Avenida 23 or La Rampa in Havana, Cuba, circa 1959.

(Archive Images / Getty Photographs)

To put in writing about Cuba in the US is usually to scream into an abyss whose solely echo is the Buena Vista Social Membership’s “Chan Chan” taking part in on a loop. The opening guitar lick. The bass strolling beneath it. The refrain we’ve all heard, whether or not or not we’ve ever set foot in Havana. The nation I’m addressing, which picks up the books and op-eds and dispatches from the island, needs Cuba as a soundtrack—background music. It needs peeling paint and classic automobiles, heavyset Black abuelas with cigars, and darkish rum that goes with the dancing. It wished to go to the island earlier than it modifications. It wished to go earlier than the top.

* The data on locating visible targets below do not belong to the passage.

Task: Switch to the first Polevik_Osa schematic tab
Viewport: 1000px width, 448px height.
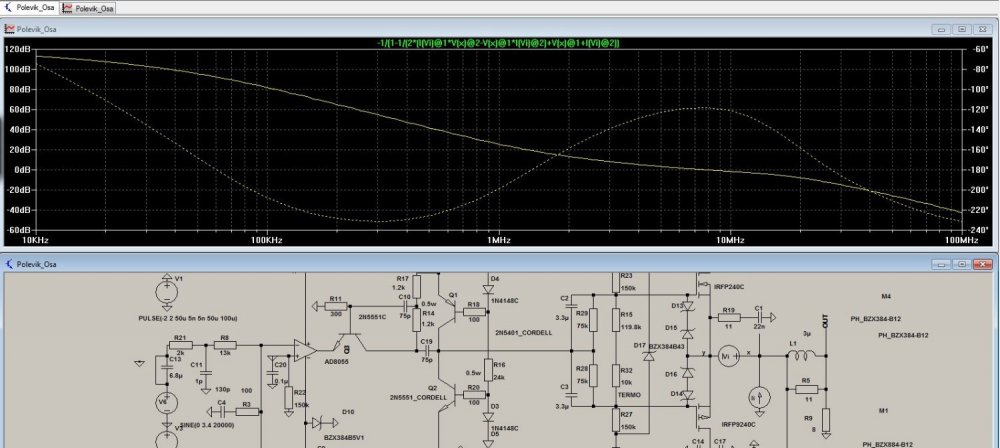Action: coord(30,7)
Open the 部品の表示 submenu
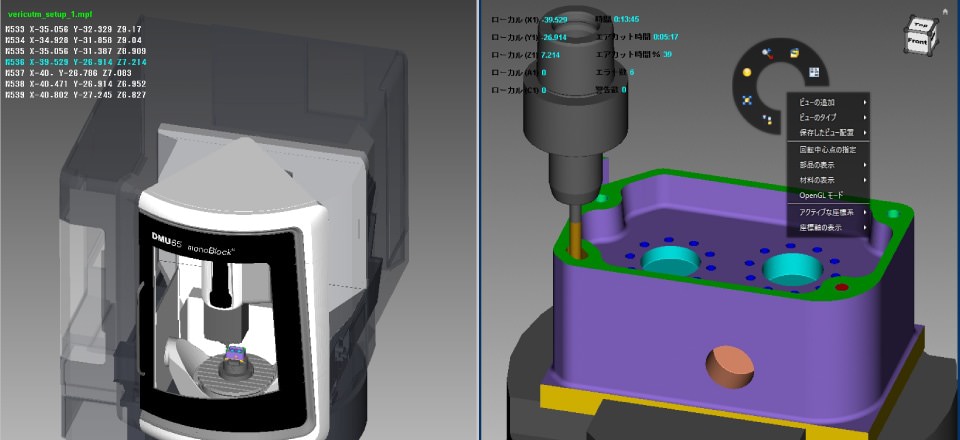This screenshot has height=440, width=960. coord(830,165)
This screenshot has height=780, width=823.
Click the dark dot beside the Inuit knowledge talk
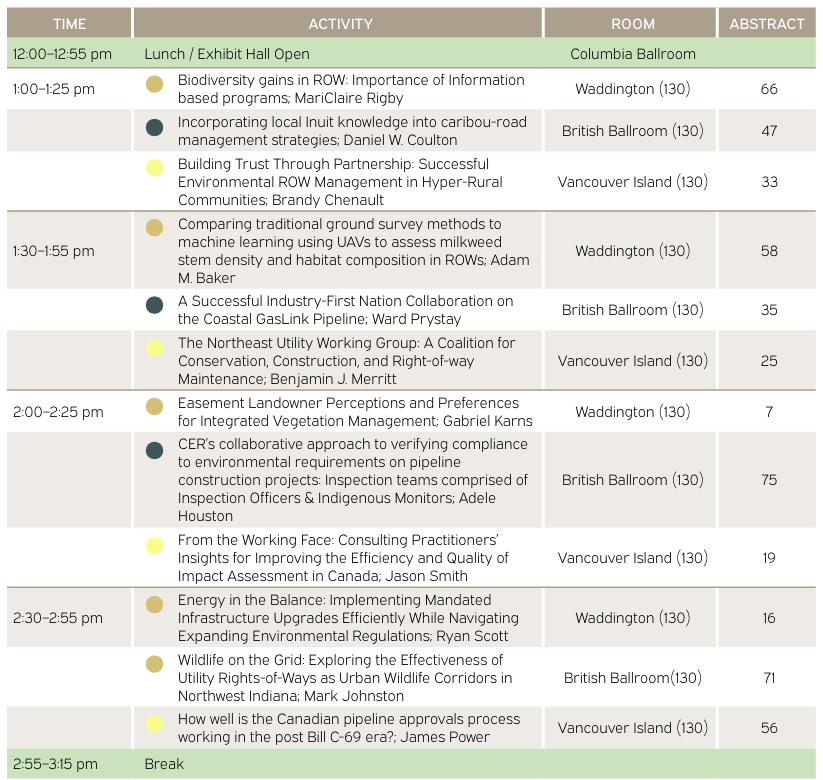155,127
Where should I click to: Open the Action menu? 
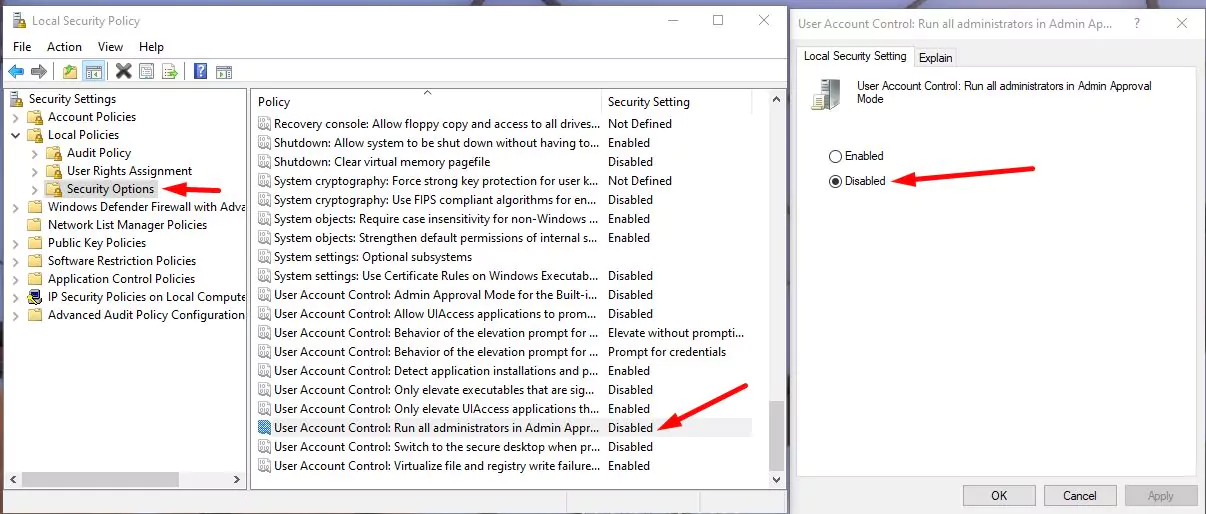[x=64, y=47]
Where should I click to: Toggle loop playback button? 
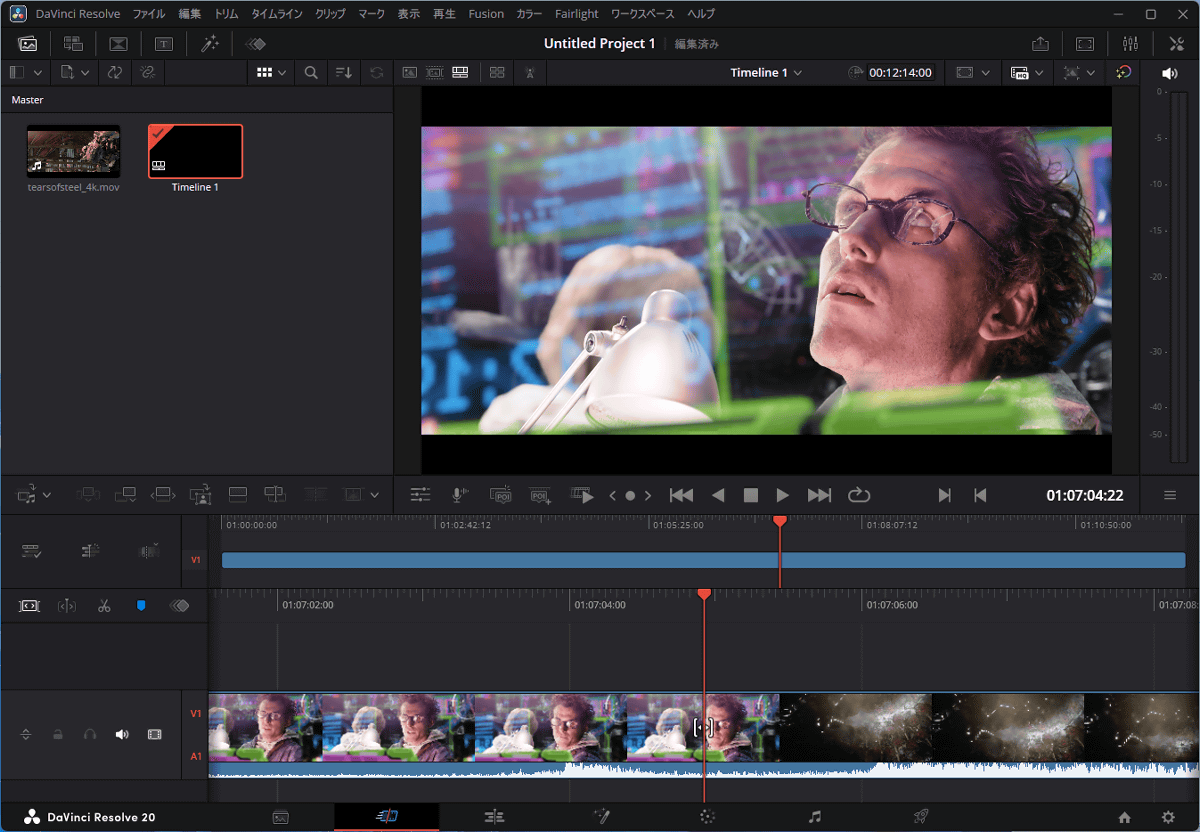pos(858,495)
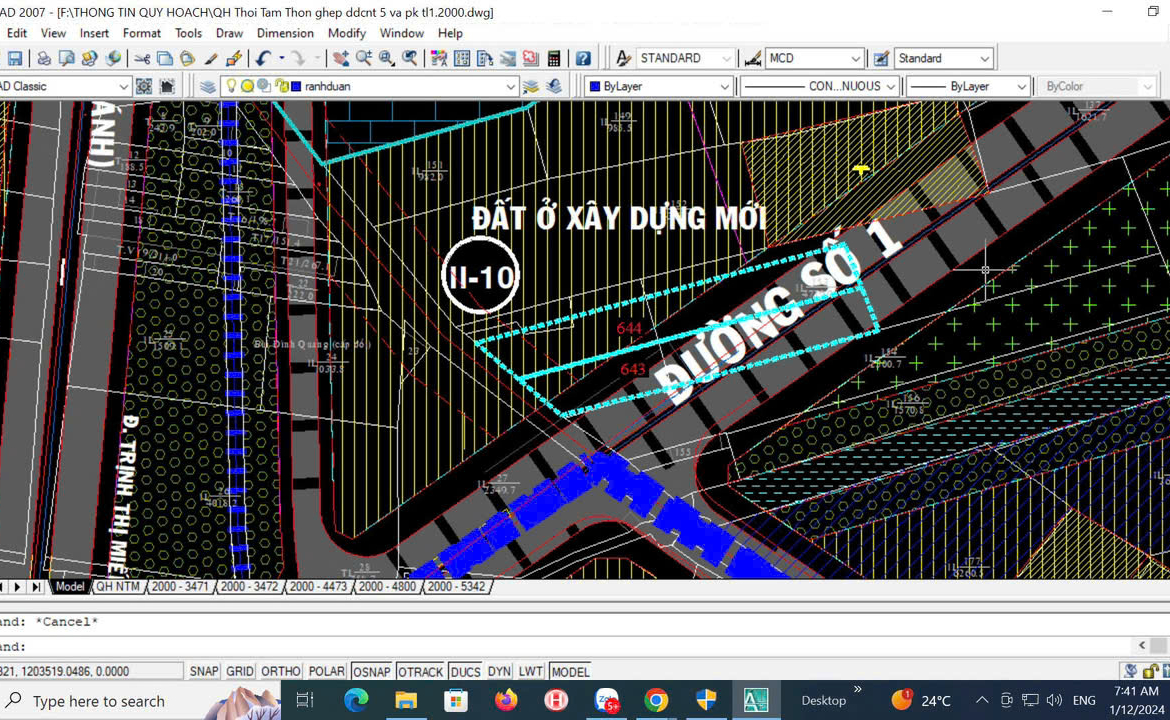Image resolution: width=1170 pixels, height=720 pixels.
Task: Enable GRID display in the status bar
Action: click(x=240, y=672)
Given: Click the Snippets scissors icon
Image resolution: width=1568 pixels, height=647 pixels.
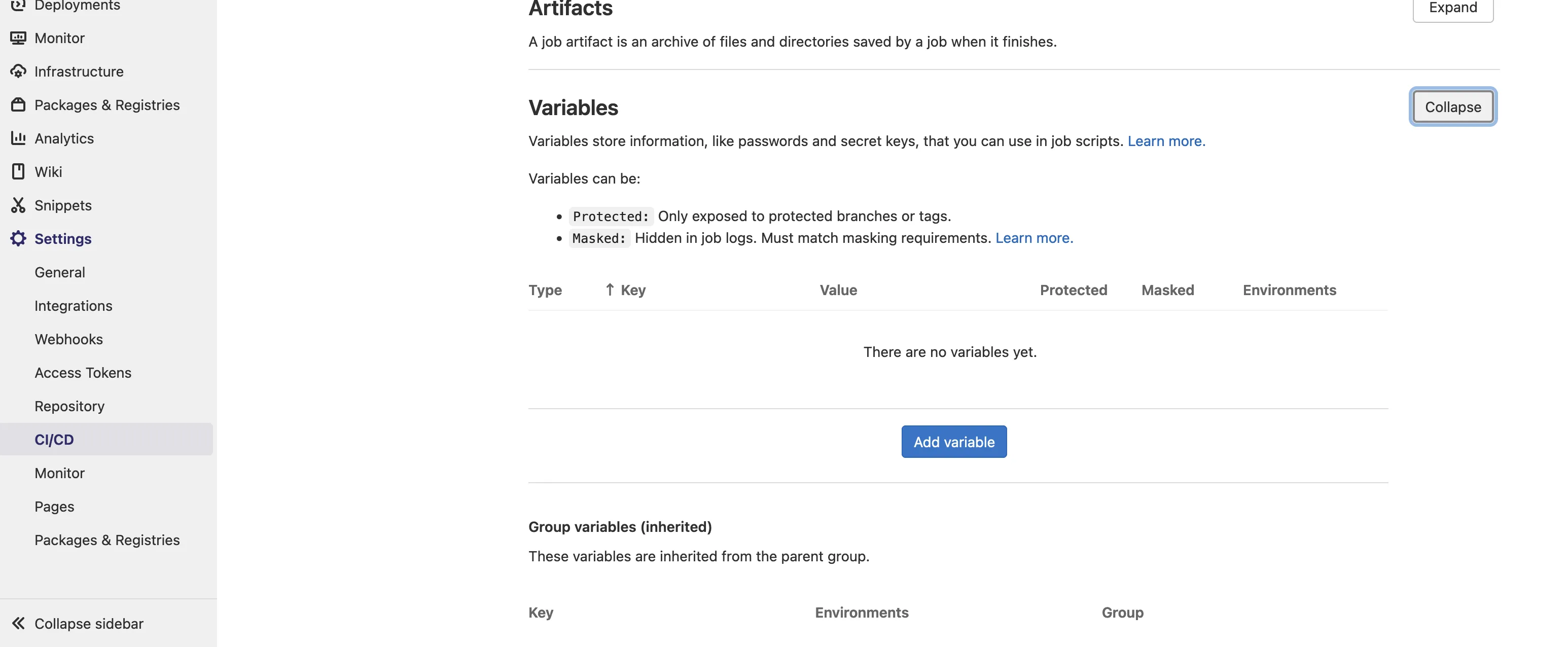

What nobody says out loud, after they say “earlier than it modifications,” is what they imply by modifications. The phrase is an imperial premonition. The change Individuals are awaiting (and which in the present day is imminent) is the return of American capital: eating places and inns, condos and tour packages, the consummation of a need that has been suspended for 67 years. Within the American creativeness, Cuba has all the time been an island held in belief for a future arrival. The “finish” Individuals think about is the top of Cuba’s refusal to be what America needs it to be. That finish is right here.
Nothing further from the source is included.